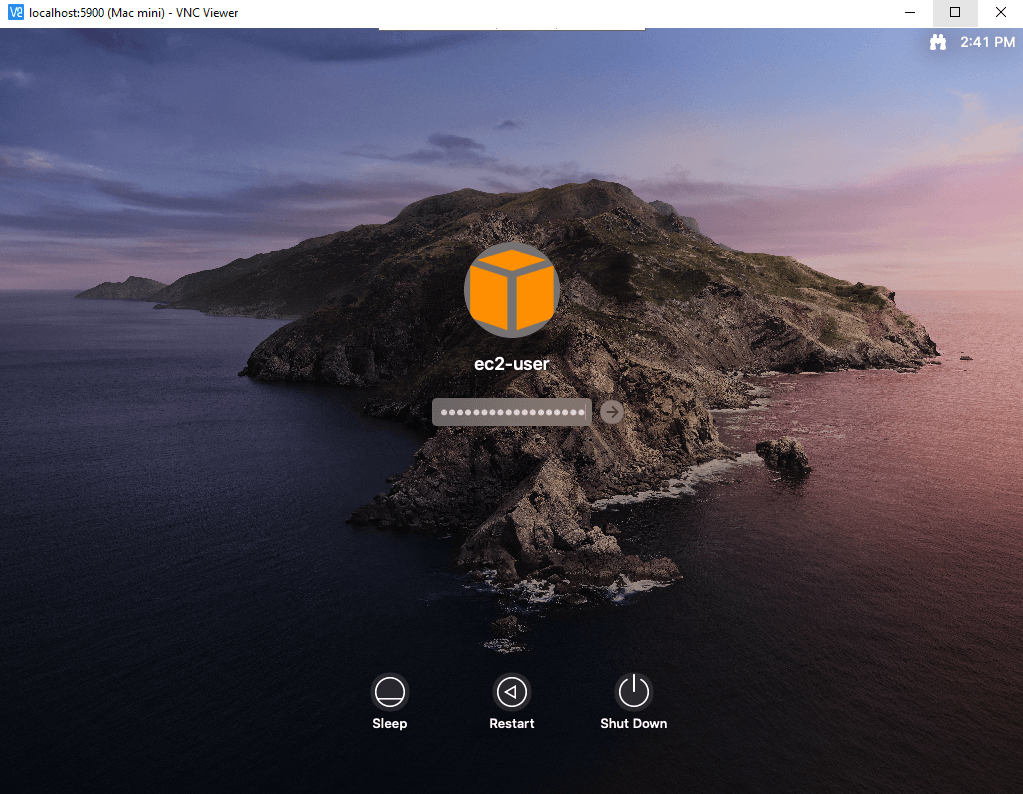Click the ec2-user account name
Screen dimensions: 1023x794
coord(511,364)
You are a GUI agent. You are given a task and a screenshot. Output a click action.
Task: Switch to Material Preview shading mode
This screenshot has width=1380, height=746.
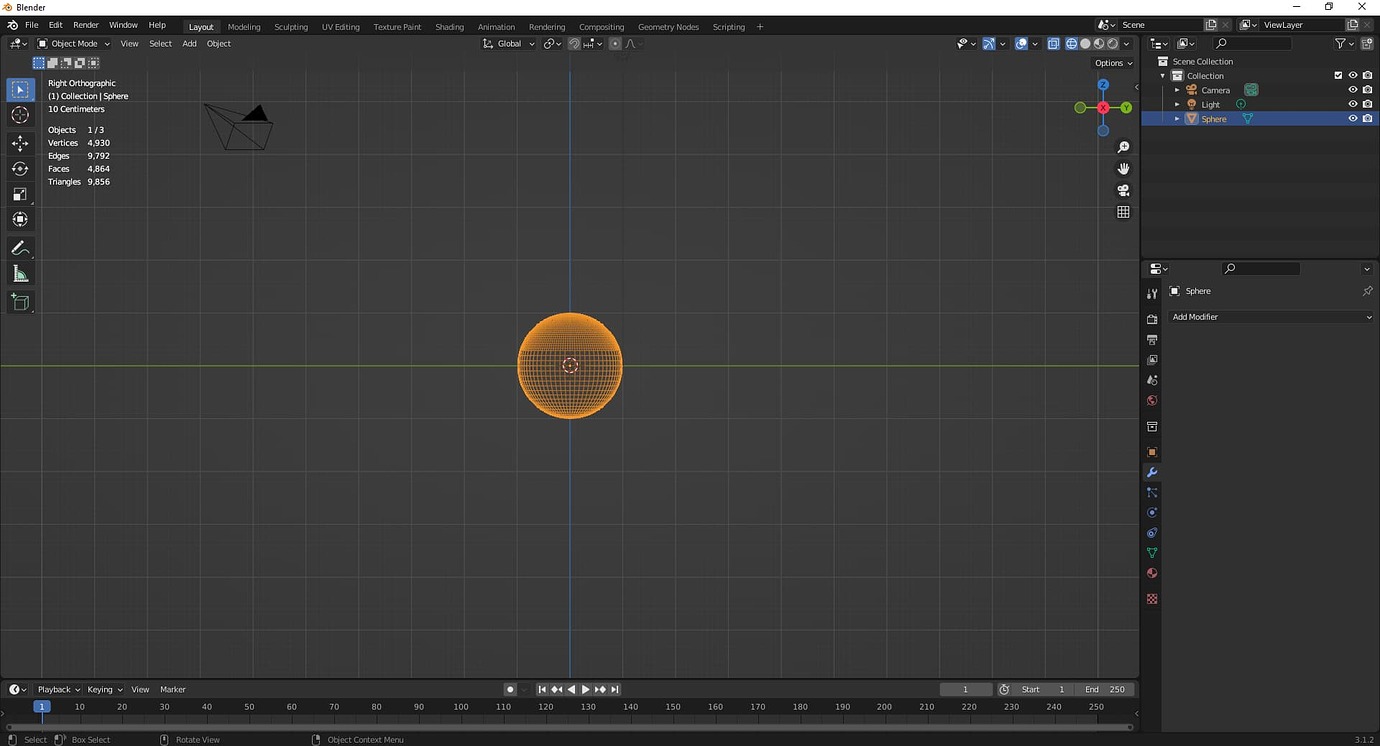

+ + + +

TO DO ▸ Look for the word "screenshot" in every line of the listing and copy the lines that have it.

FINISHED EXERCISE ▸
You are a GUI agent. You are given a task and a screenshot. Output a click action.
This screenshot has width=1380, height=746.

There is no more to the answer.